Using Loggly On Elastic Beanstalk
This week I had to configure a Rails app running on Elastic Beanstalk to use Loggly. Since I don't want anyone to suffer the Elastic Beanstalk documentation more than is necessary, I've written this short tutorial should you find yourself tasked with the same challenge. It assumes you already have a Rails app running on Elastic Beanstalk and a general understanding of Rails apps.
Configure App
Add the syslogger gem to your Gemfile.
# Gemfile
gem 'syslogger', '~> 1.6.0'
In config/environments/production.rb configure your app to use
Syslogger for logging. Replace "your-app-name" with, you guessed
it, the name of your application.
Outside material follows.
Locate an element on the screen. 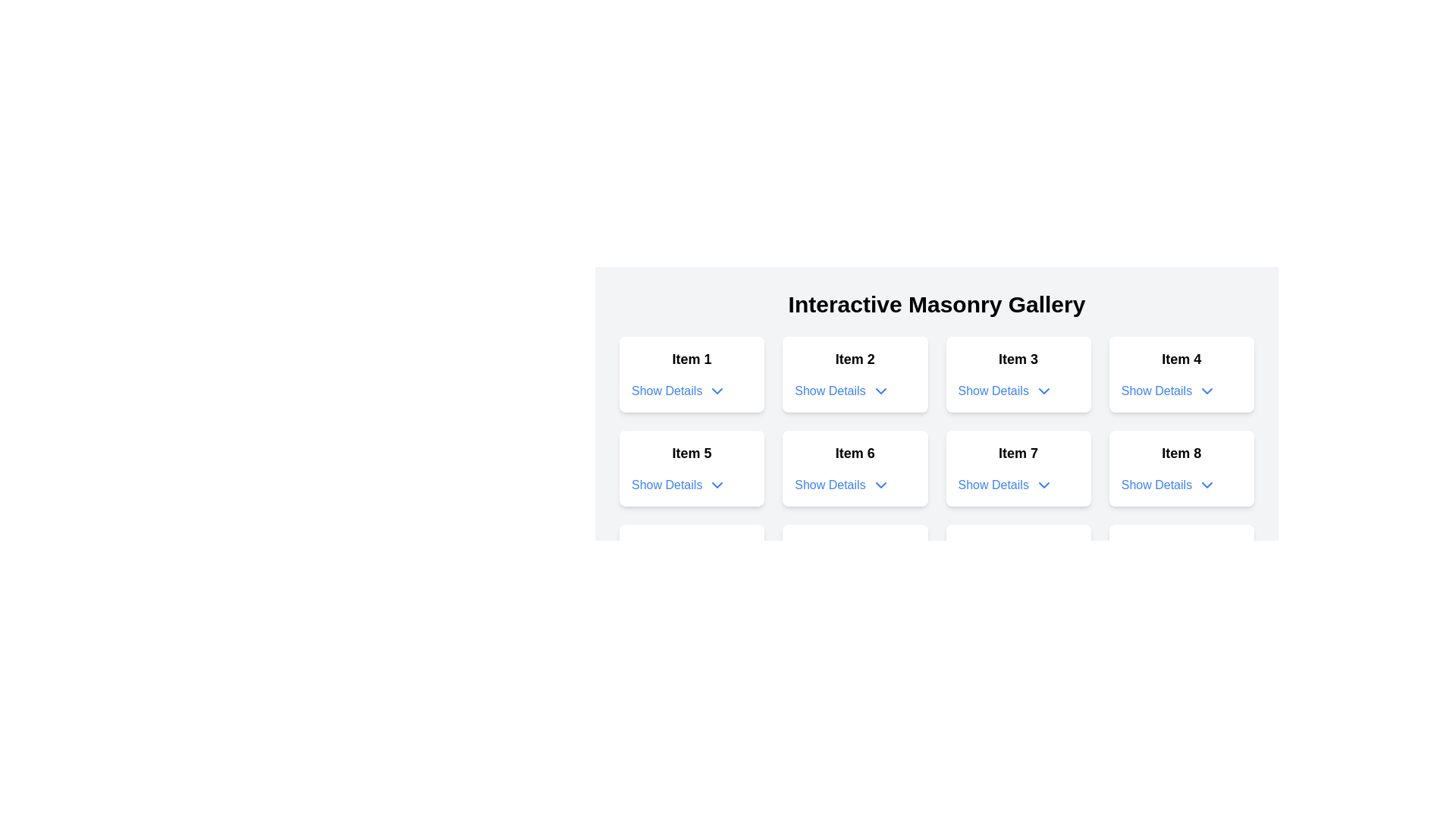 Image resolution: width=1456 pixels, height=819 pixels. the 'Show Details' hyperlink text styled in blue, which is located next to a downward-facing arrow icon in the second item of the second row of the grid layout is located at coordinates (829, 391).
This allows you to easily see logs
from your app in the Loggly web interface using
source groups, which is
especially useful if you're using Loggly to aggregate logs from
multiple apps.
# config/environments/production.rb
config.logger = Syslogger.new("your-app-name", Syslog::LOG_PID, Syslog::LOG_LOCAL7)
Create Loggly Account
Go sign up for a Loggly account and create a customer token.
Configure Container Environment
Go to the Amazon AWS Console and add your Loggly account name and
customer token to your Elastic Beanstalk app's environment using the
LOGGLY_ACCOUNT and LOGGLY_AUTH property names.
Customise Container
Add the following configuration to loggly.config in the .ebextensions
directory in the root of your app.
# .ebextensions/loggly.config
files:
"/tmp/loggly_config.sh":
mode: "000755"
owner: root
group: root
content: |
#!/bin/bash
su --command="python /tmp/configure-syslog.py setup --auth $LOGGLY_AUTH --account $LOGGLY_ACCOUNT --yes"
container_commands:
01_loggly_dl:
command:
wget -q -O /tmp/configure-syslog.py https://www.loggly.com/install/configure-syslog.py
02_loggly_config:
command: /tmp/loggly_config.sh
This YAML file downloads Loggly's own syslog configuration script and sets up your container to send your system logs to Loggly. You can audit this script at loggly/install-script.
Wrap Up
Re-deploy your app to Elastic Beanstalk and watch as your logs begin appearing in Loggly.